Source material:
Content starts

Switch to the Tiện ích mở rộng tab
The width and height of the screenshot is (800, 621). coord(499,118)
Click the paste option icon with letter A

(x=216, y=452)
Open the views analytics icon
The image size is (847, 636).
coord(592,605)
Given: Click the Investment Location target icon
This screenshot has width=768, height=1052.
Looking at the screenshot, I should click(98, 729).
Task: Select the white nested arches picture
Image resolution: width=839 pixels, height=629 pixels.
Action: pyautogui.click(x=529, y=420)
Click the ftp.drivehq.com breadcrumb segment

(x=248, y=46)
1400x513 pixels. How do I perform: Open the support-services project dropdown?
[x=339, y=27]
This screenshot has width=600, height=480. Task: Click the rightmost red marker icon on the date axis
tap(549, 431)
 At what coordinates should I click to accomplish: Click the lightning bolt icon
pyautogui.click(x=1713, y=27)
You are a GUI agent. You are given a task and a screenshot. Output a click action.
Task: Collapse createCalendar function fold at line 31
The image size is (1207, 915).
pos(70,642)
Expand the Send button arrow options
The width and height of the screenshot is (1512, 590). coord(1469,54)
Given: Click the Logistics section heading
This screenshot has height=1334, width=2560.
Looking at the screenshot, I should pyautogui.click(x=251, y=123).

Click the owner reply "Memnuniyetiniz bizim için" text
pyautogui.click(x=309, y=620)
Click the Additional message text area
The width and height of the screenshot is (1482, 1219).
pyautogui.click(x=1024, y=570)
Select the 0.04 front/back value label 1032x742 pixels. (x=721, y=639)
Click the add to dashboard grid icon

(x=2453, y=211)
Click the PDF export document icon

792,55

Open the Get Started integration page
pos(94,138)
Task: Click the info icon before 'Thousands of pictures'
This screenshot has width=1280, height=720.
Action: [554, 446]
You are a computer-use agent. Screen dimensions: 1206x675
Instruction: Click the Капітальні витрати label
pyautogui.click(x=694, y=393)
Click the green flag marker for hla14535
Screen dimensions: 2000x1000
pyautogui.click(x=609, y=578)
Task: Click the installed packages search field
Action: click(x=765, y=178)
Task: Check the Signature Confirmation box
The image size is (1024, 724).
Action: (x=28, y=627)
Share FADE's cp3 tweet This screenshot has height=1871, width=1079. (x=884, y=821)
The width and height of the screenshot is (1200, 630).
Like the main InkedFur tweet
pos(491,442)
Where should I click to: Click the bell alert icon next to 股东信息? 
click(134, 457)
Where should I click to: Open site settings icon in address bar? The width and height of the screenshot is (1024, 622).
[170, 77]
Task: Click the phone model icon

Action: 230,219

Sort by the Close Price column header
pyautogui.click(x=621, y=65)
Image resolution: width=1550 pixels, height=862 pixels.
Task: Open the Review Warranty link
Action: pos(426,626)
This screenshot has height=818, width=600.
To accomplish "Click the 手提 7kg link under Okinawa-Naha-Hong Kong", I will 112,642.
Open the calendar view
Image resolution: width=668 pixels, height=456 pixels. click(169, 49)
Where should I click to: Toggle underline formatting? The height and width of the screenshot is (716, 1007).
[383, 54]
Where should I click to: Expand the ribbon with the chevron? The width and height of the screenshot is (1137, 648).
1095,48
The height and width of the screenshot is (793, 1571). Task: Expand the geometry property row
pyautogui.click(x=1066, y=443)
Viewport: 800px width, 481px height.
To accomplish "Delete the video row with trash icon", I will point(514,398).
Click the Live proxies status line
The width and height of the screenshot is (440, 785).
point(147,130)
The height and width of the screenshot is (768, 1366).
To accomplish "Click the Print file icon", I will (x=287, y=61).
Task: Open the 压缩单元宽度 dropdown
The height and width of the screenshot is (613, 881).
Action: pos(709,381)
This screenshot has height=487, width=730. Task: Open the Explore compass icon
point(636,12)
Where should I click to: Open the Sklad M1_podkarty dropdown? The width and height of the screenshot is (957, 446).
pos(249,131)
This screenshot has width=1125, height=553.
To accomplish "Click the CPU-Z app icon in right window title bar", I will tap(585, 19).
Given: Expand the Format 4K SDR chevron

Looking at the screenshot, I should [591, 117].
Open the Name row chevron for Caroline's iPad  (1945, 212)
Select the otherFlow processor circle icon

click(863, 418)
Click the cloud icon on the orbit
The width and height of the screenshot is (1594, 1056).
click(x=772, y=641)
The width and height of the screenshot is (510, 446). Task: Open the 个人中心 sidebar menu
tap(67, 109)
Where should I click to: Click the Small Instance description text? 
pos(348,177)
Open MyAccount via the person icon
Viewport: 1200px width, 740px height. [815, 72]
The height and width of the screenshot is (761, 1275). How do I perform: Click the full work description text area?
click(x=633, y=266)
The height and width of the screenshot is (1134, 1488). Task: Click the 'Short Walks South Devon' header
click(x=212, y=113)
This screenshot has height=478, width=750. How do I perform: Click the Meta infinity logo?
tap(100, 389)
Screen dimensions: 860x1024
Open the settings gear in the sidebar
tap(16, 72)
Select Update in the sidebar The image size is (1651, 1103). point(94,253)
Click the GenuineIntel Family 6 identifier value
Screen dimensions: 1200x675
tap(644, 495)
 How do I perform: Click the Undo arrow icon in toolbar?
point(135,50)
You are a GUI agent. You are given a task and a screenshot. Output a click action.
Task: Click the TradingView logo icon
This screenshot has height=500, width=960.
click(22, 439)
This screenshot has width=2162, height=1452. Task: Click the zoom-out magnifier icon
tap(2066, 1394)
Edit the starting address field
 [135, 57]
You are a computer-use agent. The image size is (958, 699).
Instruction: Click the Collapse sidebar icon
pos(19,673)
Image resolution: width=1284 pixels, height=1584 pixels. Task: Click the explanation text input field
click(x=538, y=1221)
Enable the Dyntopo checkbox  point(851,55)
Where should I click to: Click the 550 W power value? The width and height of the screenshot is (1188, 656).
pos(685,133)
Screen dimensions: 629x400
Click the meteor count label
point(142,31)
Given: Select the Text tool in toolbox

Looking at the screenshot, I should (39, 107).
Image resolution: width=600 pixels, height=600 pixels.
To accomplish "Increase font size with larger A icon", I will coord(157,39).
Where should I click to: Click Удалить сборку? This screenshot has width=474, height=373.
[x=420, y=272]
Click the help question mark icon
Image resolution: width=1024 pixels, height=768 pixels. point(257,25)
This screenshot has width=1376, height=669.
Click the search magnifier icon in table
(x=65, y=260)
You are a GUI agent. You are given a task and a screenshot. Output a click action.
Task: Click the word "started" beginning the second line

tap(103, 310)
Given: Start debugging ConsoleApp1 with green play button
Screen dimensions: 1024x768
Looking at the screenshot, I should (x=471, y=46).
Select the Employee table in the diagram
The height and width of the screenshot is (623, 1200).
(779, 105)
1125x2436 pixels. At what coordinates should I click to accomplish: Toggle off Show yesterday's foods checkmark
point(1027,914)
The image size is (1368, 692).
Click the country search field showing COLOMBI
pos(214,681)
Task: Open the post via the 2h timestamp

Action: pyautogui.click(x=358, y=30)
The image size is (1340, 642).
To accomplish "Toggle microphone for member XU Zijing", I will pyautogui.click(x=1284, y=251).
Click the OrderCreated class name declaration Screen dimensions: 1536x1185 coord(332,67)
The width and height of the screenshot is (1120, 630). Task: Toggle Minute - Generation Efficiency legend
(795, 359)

Content ends

What you are asked to do: Reproduce every line in the records above that contains the word "computer".

Output of the exercise:
You are a computer-use agent. Screen dimensions: 1206x675
You are a computer-use agent. The image size is (958, 699).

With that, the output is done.